Scan the data below and pick out the lines containing the word "computer".

Extracted data: Begin

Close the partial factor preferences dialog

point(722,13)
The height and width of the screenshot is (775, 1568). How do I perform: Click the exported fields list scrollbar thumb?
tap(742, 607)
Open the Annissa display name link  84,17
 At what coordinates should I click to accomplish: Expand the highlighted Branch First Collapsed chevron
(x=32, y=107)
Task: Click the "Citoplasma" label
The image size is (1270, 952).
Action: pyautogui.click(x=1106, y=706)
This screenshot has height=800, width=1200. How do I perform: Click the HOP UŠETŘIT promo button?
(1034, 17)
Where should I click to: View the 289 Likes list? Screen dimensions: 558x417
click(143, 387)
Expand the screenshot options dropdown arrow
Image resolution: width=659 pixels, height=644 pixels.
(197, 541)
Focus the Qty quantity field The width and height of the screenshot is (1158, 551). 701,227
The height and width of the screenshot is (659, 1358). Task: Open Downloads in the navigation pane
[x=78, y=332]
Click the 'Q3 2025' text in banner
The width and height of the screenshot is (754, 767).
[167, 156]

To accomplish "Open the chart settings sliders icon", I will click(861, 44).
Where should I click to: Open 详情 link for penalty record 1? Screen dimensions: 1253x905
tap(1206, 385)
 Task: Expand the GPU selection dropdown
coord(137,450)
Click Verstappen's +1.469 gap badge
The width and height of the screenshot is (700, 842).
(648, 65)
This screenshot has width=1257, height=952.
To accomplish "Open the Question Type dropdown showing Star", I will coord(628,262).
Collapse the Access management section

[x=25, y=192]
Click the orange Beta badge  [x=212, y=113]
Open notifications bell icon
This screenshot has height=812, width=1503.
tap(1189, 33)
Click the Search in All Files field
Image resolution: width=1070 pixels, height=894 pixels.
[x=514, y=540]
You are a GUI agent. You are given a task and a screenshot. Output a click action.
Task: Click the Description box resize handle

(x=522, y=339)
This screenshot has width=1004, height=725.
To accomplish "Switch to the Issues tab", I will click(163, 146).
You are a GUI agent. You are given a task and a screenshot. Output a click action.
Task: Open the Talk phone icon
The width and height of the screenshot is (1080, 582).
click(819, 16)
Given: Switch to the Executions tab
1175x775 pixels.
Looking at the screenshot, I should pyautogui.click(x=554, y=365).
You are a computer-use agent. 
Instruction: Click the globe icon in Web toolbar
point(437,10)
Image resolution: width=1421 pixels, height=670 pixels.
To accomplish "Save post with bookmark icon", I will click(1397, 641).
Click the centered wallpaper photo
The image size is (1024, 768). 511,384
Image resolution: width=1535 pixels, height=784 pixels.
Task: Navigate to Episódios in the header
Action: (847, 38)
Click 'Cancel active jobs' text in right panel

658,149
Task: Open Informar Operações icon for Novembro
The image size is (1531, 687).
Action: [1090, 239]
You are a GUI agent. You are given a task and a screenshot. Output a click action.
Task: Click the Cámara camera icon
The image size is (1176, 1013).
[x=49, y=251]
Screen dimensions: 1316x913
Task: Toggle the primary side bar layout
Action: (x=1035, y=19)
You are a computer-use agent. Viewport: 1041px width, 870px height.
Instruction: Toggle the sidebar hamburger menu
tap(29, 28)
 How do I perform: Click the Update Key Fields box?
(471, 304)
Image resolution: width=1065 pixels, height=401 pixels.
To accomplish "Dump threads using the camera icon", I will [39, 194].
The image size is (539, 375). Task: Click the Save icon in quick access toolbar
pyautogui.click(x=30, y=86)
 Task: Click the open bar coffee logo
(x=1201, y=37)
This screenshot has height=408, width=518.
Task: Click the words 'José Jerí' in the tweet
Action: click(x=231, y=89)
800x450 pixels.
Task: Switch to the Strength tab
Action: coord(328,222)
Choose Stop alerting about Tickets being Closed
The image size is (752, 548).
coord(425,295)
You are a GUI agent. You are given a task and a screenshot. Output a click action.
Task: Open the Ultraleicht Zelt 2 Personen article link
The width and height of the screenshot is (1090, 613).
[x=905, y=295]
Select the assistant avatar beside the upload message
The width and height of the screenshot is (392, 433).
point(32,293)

Extracted data: End

**Completed exercise**
You are a computer-use agent. 
You are a computer-use agent. Viewport: 1041px width, 870px height.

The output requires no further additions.